Data shown.
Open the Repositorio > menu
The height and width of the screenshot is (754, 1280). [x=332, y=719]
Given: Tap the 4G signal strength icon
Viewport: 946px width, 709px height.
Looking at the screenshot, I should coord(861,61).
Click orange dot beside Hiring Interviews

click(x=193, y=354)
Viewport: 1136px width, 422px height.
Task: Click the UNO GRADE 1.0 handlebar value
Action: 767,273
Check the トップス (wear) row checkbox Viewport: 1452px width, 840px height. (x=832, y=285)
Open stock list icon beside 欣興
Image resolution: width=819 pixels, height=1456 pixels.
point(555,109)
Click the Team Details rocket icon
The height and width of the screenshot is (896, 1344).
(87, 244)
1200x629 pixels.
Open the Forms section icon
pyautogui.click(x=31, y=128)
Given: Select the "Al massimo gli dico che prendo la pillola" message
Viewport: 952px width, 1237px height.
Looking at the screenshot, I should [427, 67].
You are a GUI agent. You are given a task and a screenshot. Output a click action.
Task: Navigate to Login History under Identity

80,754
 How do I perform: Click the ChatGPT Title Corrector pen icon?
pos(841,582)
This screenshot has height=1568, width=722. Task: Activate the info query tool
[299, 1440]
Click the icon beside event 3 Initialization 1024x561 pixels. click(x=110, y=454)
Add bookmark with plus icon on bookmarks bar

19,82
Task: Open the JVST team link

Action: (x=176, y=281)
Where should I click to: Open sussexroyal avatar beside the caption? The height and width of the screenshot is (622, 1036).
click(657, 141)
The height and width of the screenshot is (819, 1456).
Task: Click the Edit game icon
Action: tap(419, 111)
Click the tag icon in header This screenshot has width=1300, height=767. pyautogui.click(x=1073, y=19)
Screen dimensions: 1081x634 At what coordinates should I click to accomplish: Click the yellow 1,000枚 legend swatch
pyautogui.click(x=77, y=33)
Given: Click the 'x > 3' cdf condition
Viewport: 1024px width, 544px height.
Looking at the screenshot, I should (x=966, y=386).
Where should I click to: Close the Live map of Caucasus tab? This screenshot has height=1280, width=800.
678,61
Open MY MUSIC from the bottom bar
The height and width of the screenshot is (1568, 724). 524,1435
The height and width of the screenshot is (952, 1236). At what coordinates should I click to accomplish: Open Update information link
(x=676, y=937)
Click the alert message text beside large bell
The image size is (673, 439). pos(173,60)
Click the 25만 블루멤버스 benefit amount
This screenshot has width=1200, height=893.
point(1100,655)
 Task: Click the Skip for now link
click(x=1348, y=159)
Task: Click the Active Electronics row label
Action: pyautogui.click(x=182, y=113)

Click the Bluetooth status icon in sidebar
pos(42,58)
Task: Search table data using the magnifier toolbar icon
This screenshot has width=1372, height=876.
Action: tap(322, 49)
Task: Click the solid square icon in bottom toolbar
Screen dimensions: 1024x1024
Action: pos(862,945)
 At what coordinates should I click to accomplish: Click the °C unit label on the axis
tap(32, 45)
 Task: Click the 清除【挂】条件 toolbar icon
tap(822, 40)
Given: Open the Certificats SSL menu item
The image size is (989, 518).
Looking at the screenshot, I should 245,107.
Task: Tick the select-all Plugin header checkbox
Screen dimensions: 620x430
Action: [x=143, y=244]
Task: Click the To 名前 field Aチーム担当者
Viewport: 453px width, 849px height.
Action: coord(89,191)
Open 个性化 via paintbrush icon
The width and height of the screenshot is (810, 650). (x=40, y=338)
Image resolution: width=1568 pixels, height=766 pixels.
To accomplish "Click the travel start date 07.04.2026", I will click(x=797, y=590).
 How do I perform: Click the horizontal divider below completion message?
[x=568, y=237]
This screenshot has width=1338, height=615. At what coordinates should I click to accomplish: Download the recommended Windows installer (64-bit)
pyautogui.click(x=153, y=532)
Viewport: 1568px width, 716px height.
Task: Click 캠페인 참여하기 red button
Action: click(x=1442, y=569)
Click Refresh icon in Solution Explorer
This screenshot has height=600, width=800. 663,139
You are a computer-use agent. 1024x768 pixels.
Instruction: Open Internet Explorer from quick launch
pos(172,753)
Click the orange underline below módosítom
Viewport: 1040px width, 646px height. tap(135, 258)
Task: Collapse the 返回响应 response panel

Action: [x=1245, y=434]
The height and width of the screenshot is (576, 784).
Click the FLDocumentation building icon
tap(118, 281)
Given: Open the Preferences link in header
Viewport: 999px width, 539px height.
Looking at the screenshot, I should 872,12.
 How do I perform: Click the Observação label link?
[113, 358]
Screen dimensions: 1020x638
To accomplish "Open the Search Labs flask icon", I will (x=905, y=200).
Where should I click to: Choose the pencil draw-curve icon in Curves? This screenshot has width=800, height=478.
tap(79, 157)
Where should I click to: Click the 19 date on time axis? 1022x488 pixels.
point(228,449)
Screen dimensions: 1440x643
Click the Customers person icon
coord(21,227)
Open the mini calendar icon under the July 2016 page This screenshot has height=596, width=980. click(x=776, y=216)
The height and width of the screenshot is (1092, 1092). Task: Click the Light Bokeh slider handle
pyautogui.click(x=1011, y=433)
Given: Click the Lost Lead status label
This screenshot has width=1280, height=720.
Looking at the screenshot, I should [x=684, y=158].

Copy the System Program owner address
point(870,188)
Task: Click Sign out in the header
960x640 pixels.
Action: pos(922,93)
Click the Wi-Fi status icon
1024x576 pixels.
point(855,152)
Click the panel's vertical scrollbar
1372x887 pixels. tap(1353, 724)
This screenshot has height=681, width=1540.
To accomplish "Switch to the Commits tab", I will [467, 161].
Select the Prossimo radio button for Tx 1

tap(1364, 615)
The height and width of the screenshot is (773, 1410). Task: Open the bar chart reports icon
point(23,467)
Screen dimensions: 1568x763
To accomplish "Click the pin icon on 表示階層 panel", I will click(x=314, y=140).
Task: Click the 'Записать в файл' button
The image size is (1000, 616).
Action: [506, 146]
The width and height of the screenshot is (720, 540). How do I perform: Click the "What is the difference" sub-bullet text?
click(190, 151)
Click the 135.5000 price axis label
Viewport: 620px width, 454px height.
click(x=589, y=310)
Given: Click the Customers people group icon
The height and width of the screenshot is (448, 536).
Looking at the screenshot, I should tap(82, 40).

What you should do.
Copy out, exactly and alone, the lines of the entries above between the ones holding "Given: Click the Lost Lead status label" and "This screenshot has height=681, width=1540.", inclusive.

Solved problem.
Given: Click the Lost Lead status label
This screenshot has width=1280, height=720.
Looking at the screenshot, I should [x=684, y=158].

Copy the System Program owner address
point(870,188)
Task: Click Sign out in the header
960x640 pixels.
Action: pos(922,93)
Click the Wi-Fi status icon
1024x576 pixels.
point(855,152)
Click the panel's vertical scrollbar
1372x887 pixels. tap(1353, 724)
This screenshot has height=681, width=1540.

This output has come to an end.